> **YOUR GOAL**:
Having read the records, set them all down exactly as they appear.
━━━━━━━━━━━━━━━━━━━━
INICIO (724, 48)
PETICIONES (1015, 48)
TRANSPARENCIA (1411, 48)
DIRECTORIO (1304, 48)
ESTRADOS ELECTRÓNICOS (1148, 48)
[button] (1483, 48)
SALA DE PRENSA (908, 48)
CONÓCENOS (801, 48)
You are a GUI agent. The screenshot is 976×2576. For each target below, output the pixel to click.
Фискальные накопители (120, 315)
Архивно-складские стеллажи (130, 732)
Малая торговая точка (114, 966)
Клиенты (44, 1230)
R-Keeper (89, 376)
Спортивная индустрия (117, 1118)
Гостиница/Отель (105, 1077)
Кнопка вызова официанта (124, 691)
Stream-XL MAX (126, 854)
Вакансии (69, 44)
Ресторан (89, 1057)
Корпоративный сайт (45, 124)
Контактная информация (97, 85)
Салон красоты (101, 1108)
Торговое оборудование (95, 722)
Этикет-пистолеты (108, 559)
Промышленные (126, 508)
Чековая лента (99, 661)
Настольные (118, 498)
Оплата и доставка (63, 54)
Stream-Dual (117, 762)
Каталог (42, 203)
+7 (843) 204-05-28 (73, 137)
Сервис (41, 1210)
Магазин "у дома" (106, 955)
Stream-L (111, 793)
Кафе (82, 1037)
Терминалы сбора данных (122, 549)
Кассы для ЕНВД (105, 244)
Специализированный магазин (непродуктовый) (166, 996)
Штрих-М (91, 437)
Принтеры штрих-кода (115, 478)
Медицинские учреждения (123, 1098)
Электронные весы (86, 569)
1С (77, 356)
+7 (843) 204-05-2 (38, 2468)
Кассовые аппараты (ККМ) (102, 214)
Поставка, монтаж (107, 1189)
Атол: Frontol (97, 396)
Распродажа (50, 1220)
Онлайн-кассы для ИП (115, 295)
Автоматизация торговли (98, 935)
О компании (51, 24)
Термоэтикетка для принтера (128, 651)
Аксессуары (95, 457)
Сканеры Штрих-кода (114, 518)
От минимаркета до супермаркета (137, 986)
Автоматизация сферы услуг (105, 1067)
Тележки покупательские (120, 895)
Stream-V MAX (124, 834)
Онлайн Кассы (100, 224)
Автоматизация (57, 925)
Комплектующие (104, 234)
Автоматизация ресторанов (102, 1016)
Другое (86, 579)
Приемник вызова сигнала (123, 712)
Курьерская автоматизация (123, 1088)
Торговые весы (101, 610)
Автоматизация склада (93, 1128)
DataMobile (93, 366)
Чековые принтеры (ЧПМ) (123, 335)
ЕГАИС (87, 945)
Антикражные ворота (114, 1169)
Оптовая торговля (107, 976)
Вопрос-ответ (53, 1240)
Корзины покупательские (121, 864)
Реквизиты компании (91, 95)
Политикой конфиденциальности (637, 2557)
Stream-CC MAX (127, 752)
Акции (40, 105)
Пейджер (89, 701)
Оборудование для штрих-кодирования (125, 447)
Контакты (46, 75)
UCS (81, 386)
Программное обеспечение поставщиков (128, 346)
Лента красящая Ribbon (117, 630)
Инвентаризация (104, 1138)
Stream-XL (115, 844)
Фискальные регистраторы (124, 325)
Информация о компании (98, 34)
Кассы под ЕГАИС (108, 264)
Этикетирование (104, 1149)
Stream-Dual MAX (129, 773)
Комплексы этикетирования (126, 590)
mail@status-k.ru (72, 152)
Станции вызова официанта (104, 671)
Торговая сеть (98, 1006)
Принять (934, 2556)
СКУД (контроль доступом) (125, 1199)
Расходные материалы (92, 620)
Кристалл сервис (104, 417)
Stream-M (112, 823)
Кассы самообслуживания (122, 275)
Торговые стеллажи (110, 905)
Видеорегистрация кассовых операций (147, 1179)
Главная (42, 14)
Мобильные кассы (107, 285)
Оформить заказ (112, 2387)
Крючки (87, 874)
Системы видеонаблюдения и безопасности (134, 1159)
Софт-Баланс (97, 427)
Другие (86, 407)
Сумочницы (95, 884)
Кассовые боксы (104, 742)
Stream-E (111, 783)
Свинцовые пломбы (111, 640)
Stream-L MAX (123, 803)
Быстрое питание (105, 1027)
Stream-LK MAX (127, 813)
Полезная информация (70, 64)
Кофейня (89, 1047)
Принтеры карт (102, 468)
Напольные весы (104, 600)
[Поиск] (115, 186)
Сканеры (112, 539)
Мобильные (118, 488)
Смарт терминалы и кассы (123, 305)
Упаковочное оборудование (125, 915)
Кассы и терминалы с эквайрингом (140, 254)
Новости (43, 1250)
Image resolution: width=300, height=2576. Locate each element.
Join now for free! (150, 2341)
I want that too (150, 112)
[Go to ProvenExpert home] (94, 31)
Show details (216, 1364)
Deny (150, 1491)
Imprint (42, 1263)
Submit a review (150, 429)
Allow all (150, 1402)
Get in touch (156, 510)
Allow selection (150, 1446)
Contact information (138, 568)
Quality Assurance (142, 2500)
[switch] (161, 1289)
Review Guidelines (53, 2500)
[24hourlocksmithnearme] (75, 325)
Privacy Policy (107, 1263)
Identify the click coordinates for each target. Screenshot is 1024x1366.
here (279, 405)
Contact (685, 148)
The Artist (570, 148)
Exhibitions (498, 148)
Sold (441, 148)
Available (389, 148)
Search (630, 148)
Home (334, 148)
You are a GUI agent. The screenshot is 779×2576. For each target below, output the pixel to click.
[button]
━━━━━━━━━━━━━━━━━━━━
> **RESPONSE AREA**:
INICIO (724, 48)
PETICIONES (1015, 48)
TRANSPARENCIA (1411, 48)
DIRECTORIO (1304, 48)
ESTRADOS ELECTRÓNICOS (1148, 48)
[button] (1483, 48)
SALA DE PRENSA (908, 48)
CONÓCENOS (801, 48)
You are a GUI agent. The screenshot is 976×2576. For each target below, output the pixel to click.
Фискальные накопители (120, 315)
Архивно-складские стеллажи (130, 732)
Малая торговая точка (114, 966)
Клиенты (44, 1230)
R-Keeper (89, 376)
Спортивная индустрия (117, 1118)
Гостиница/Отель (105, 1077)
Кнопка вызова официанта (124, 691)
Stream-XL MAX (126, 854)
Вакансии (69, 44)
Ресторан (89, 1057)
Корпоративный сайт (45, 124)
Контактная информация (97, 85)
Салон красоты (101, 1108)
Торговое оборудование (95, 722)
Этикет-пистолеты (108, 559)
Промышленные (126, 508)
Чековая лента (99, 661)
Настольные (118, 498)
Оплата и доставка (63, 54)
Stream-Dual (117, 762)
Каталог (42, 203)
+7 (843) 204-05-28 (73, 137)
Сервис (41, 1210)
Магазин "у дома" (106, 955)
Stream-L (111, 793)
Кафе (82, 1037)
Терминалы сбора данных (122, 549)
Кассы для ЕНВД (105, 244)
Специализированный магазин (непродуктовый) (166, 996)
Штрих-М (91, 437)
Принтеры штрих-кода (115, 478)
Медицинские учреждения (123, 1098)
Электронные весы (86, 569)
1С (77, 356)
+7 (843) 204-05-2 (38, 2468)
Кассовые аппараты (ККМ) (102, 214)
Поставка, монтаж (107, 1189)
Атол: Frontol (97, 396)
Распродажа (50, 1220)
Онлайн-кассы для ИП (115, 295)
Автоматизация торговли (98, 935)
О компании (51, 24)
Термоэтикетка для принтера (128, 651)
Аксессуары (95, 457)
Сканеры Штрих-кода (114, 518)
От минимаркета до супермаркета (137, 986)
Автоматизация сферы услуг (105, 1067)
Тележки покупательские (120, 895)
Stream-V MAX (124, 834)
Онлайн Кассы (100, 224)
Автоматизация (57, 925)
Комплектующие (104, 234)
Автоматизация ресторанов (102, 1016)
Другое (86, 579)
Приемник вызова сигнала (123, 712)
Курьерская автоматизация (123, 1088)
Торговые весы (101, 610)
Автоматизация склада (93, 1128)
DataMobile (93, 366)
Чековые принтеры (ЧПМ) (123, 335)
ЕГАИС (87, 945)
Антикражные ворота (114, 1169)
Оптовая торговля (107, 976)
Вопрос-ответ (53, 1240)
Корзины покупательские (121, 864)
Реквизиты компании (91, 95)
Политикой конфиденциальности (637, 2557)
Stream-CC MAX (127, 752)
Акции (40, 105)
Пейджер (89, 701)
Оборудование для штрих-кодирования (125, 447)
Контакты (46, 75)
UCS (81, 386)
Программное обеспечение поставщиков (128, 346)
Лента красящая Ribbon (117, 630)
Инвентаризация (104, 1138)
Stream-XL (115, 844)
Фискальные регистраторы (124, 325)
Информация о компании (98, 34)
Кассы под ЕГАИС (108, 264)
Этикетирование (104, 1149)
Stream-Dual MAX (129, 773)
Комплексы этикетирования (126, 590)
mail@status-k.ru (72, 152)
Станции вызова официанта (104, 671)
Торговая сеть (98, 1006)
Принять (934, 2556)
СКУД (контроль доступом) (125, 1199)
Расходные материалы (92, 620)
Кристалл сервис (104, 417)
Stream-M (112, 823)
Кассы самообслуживания (122, 275)
Торговые стеллажи (110, 905)
Видеорегистрация кассовых операций (147, 1179)
Главная (42, 14)
Мобильные кассы (107, 285)
Оформить заказ (112, 2387)
Крючки (87, 874)
Системы видеонаблюдения и безопасности (134, 1159)
Софт-Баланс (97, 427)
Другие (86, 407)
Сумочницы (95, 884)
Кассовые боксы (104, 742)
Stream-E (111, 783)
Свинцовые пломбы (111, 640)
Stream-L MAX (123, 803)
Быстрое питание (105, 1027)
Stream-LK MAX (127, 813)
Полезная информация (70, 64)
Кофейня (89, 1047)
Принтеры карт (102, 468)
Напольные весы (104, 600)
[Поиск] (115, 186)
Сканеры (112, 539)
Мобильные (118, 488)
Смарт терминалы и кассы (123, 305)
Упаковочное оборудование (125, 915)
Кассы и терминалы с эквайрингом (140, 254)
Новости (43, 1250)
Image resolution: width=300, height=2576. Locate each element.
Join now for free! (150, 2341)
I want that too (150, 112)
[Go to ProvenExpert home] (94, 31)
Show details (216, 1364)
Deny (150, 1491)
Imprint (42, 1263)
Submit a review (150, 429)
Allow all (150, 1402)
Get in touch (156, 510)
Allow selection (150, 1446)
Contact information (138, 568)
Quality Assurance (142, 2500)
[switch] (161, 1289)
Review Guidelines (53, 2500)
[24hourlocksmithnearme] (75, 325)
Privacy Policy (107, 1263)
Identify the click coordinates for each target. Screenshot is 1024x1366.
here (279, 405)
Contact (685, 148)
The Artist (570, 148)
Exhibitions (498, 148)
Sold (441, 148)
Available (389, 148)
Search (630, 148)
Home (334, 148)
You are a GUI agent. The screenshot is 779×2576. For each target below, output the pixel to click.
[button]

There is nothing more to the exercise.